★★★★☆

The murder of Tupac Shakur in 1996, and the subsequent killing of Biggie Smalls the following year, are so important to the history of hip hop – the former inspiring a thousand conspiracy theories – that it is fair to describe them as mythic. Returning to the scene of his 2002 documentary, Biggie & Tupac, Nick Broomfield re-examines the legendary rivalry between the pair and the role of Death Row Records producer Suge Knight and the LAPD in their deaths.

If there is a centre to Broomfield’s film, it is former LAPD officer Russell Poole, who was discredited by colleagues after he investigated and presented evidence that fellow officers were at least complicit in, if not directly involved with, the murders of both rappers. Here, Broomfield presents a compellingly bleak case for individual and institutional police corruption at every level of the force, and its centre, a man of integrity whose search for the truth and evidently naive belief in his oath of office cost him his career.

Understandably, Last Man Standing assumes a familiarity with Biggie and Tupac’s deaths, though viewers unfamiliar with the who’s who of 90s West Coast hip hop may struggle with its numerous passing references to the central figures of the scene, let alone the shifting gang-related alliances of key players Tupac and Knight’s rivalry with the East Coast label Bad Boy Records and its owner Sean Combs. Nevertheless, while a grounding in the historical context might help to clarify historical details, the film’s themes are crystal clear, Broomfield should be commended for complemented and expand upon his earlier work, rather that treading over old ground.

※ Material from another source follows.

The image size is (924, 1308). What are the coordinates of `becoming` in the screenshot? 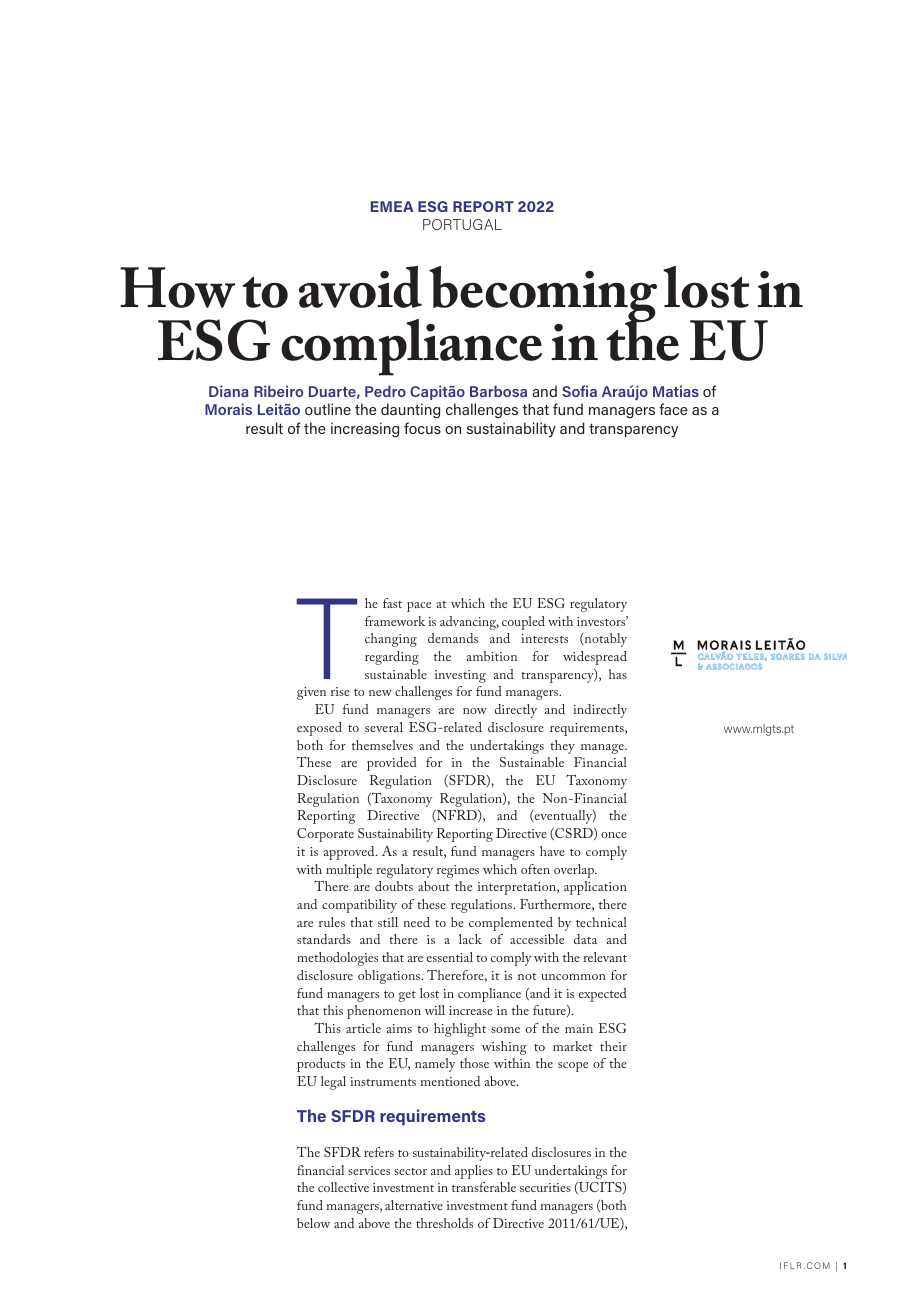 It's located at (542, 296).
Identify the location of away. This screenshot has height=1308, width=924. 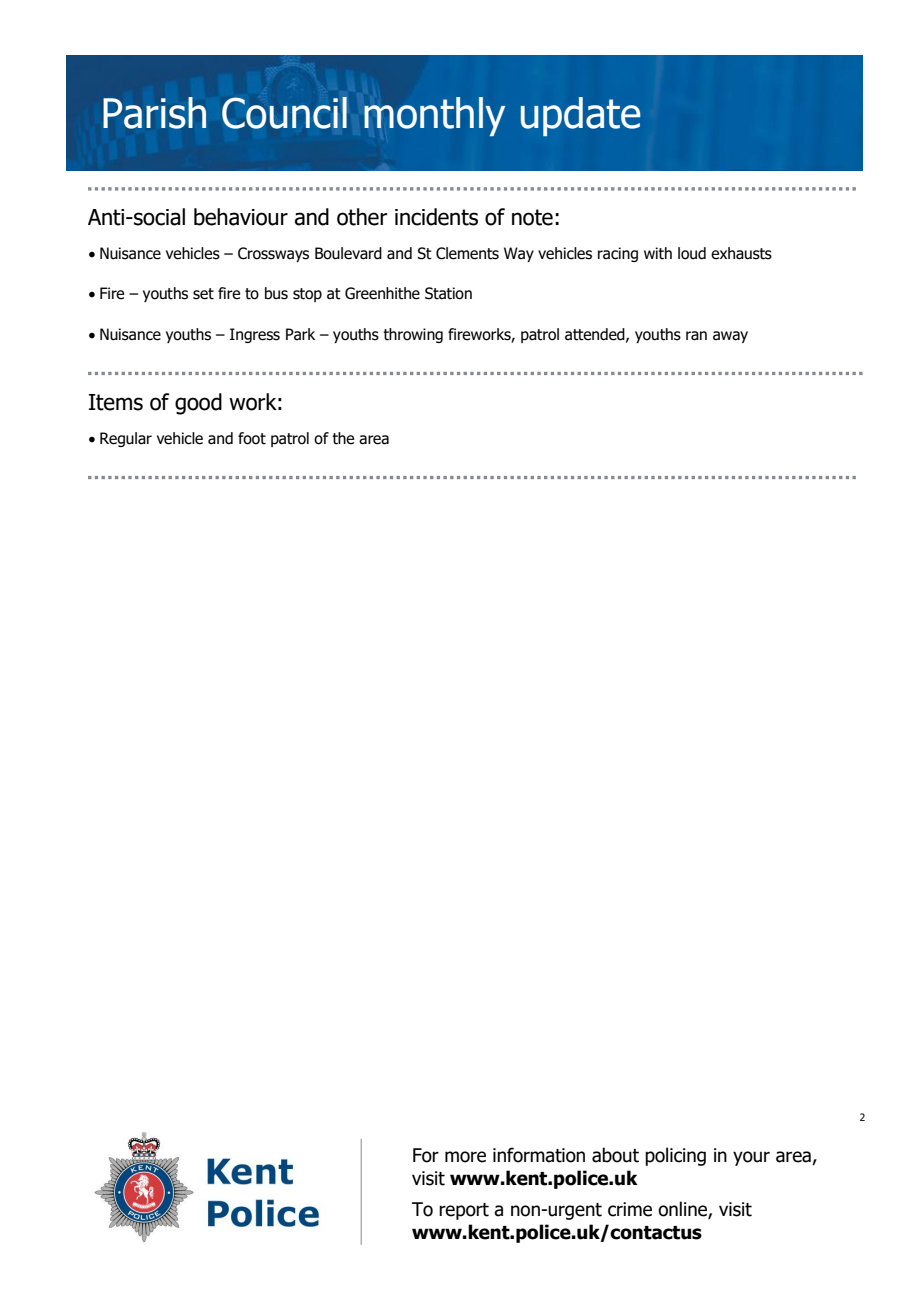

Part of what is so brilliant about the film is the way that it tackles so many of the reactionary, media-fuelled bugbears about hip hop, such as its misogyny, the glorification of violence and links to violent crime. But instead of pearl clutching, Last Man Standing offers nuance and context, understanding 90s hip hop culture as something that was often brutal and even ugly – given figure by the numerous examples of extreme misogyny and exploitation of women under the purview of Death Row – but also a space for expression for deeply intelligent artists who had few other avenues for their creativity.

The best description of TV series The Wire I ever heard was that its brilliance lies in its demonstration that a single crime gives you access to an understanding of every level of society. From the gangsters slinging heroin, to the addicts on the streets, to the cops policing those streets, to the city officials overseeing social decline, and the politicians and their corrupt cronies benefiting from the misery of those beneath them, one crime can provide a perspective on a society in its totality. That spirit of crime-as-social-synecdoche is very much evident in Last Man Standing. Broomfield’s triumph is in reimagining Biggie and Tupac’s murders out of their mythology and into a new context in which they are emblematic of a social malaise characterised by toxic masculinity, misogyny, racism, and police corruption.